Collection entries:
++++++++++++++++++++

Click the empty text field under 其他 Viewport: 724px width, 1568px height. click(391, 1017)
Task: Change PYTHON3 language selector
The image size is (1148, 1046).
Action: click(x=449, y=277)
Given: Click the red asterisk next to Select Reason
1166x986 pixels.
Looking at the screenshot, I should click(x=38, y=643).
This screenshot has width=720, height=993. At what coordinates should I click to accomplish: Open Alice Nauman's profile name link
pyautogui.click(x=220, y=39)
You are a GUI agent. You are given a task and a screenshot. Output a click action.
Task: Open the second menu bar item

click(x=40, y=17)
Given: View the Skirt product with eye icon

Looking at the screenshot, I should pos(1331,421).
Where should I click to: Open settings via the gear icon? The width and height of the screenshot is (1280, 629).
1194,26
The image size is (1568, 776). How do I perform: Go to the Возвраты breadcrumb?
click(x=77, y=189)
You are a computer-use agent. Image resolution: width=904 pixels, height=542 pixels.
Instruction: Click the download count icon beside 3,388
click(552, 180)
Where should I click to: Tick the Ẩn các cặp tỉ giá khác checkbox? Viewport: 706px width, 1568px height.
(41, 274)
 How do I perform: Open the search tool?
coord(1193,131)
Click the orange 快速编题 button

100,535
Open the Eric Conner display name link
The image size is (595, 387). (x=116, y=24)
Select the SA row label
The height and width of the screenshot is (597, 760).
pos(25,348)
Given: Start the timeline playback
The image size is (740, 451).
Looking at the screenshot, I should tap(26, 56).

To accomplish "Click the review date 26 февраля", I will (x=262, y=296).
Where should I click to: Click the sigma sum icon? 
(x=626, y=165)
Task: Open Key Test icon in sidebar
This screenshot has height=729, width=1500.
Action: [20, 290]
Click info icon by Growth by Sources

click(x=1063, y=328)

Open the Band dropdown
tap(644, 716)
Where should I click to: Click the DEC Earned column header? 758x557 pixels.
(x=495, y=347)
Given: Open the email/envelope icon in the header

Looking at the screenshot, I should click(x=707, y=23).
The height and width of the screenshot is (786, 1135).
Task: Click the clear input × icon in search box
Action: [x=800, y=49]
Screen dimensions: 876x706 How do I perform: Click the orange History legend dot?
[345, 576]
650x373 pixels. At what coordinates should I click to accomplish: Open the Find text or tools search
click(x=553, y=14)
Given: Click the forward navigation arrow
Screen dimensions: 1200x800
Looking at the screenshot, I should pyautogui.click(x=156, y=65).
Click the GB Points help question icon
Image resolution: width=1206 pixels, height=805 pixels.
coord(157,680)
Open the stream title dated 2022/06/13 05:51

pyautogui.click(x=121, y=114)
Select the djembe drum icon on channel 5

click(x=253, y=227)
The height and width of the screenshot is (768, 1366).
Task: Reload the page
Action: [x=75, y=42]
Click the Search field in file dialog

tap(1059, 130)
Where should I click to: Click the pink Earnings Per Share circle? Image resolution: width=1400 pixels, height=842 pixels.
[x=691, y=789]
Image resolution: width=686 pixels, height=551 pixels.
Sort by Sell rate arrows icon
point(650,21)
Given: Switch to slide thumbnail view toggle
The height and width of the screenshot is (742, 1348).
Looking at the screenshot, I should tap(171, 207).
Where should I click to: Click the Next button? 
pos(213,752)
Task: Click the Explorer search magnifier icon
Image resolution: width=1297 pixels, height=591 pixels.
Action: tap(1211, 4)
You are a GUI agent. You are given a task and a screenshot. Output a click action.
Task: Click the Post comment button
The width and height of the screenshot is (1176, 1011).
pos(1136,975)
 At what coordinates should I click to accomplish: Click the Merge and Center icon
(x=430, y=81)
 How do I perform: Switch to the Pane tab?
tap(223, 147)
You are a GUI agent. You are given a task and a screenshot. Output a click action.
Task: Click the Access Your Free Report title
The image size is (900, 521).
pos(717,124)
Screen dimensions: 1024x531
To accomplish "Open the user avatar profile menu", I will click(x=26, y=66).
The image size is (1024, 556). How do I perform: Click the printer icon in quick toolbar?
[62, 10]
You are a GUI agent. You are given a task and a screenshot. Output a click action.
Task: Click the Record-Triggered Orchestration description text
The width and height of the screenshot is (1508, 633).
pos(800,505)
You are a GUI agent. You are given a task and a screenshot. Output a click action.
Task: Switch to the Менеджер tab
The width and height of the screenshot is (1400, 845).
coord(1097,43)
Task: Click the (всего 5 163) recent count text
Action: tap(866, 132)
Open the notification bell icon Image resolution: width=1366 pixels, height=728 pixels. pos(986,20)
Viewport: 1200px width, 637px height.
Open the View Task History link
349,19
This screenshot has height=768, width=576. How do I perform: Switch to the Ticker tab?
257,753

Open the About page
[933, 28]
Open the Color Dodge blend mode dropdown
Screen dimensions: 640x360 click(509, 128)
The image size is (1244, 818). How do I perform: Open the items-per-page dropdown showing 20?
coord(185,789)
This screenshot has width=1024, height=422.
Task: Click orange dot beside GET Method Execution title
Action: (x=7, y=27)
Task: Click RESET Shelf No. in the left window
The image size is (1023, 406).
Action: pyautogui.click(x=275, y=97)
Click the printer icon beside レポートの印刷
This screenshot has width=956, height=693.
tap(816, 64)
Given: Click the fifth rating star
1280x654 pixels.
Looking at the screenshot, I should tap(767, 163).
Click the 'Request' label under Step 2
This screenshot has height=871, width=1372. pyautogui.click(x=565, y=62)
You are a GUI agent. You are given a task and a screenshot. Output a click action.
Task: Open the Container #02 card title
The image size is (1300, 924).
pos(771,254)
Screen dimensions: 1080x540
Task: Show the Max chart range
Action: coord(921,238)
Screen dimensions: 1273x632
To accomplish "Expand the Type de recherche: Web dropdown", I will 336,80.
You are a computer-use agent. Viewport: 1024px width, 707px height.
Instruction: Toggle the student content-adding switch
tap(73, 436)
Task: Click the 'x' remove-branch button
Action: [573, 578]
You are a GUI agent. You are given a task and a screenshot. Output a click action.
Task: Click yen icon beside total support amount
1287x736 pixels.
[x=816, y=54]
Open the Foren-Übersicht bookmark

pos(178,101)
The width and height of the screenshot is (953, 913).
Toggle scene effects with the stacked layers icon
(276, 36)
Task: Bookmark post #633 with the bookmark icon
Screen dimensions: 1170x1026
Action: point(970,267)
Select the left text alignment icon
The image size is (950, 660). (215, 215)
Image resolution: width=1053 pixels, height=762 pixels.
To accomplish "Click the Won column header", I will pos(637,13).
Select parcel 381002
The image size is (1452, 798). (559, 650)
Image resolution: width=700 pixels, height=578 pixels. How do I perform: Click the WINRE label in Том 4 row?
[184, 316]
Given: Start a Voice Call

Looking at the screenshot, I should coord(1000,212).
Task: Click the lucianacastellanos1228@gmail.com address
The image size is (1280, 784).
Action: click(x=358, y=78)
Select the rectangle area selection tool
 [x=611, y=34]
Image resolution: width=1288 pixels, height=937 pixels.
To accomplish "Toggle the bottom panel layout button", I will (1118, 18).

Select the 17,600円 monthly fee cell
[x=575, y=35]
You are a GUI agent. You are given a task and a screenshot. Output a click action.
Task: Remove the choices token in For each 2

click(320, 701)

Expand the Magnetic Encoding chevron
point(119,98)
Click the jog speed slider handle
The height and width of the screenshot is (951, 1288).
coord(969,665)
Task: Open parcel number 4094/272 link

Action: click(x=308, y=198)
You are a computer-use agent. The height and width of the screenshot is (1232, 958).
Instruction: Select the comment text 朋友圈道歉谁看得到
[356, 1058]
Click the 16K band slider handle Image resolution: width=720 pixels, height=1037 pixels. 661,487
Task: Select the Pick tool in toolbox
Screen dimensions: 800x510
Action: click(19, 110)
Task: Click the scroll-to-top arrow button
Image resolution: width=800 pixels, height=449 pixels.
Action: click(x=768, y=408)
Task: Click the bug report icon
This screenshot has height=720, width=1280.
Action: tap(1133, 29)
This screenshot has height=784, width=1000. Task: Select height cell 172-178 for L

++++++++++++++++++++

[DIRECTIONS FOR THIS TASK]
Starting at the line with "Task: Click the bug report icon", retype each line through the final one in the data above, unchanged and with nothing added.

[ANSWER SECTION]
Task: Click the bug report icon
This screenshot has height=720, width=1280.
Action: tap(1133, 29)
This screenshot has height=784, width=1000. Task: Select height cell 172-178 for L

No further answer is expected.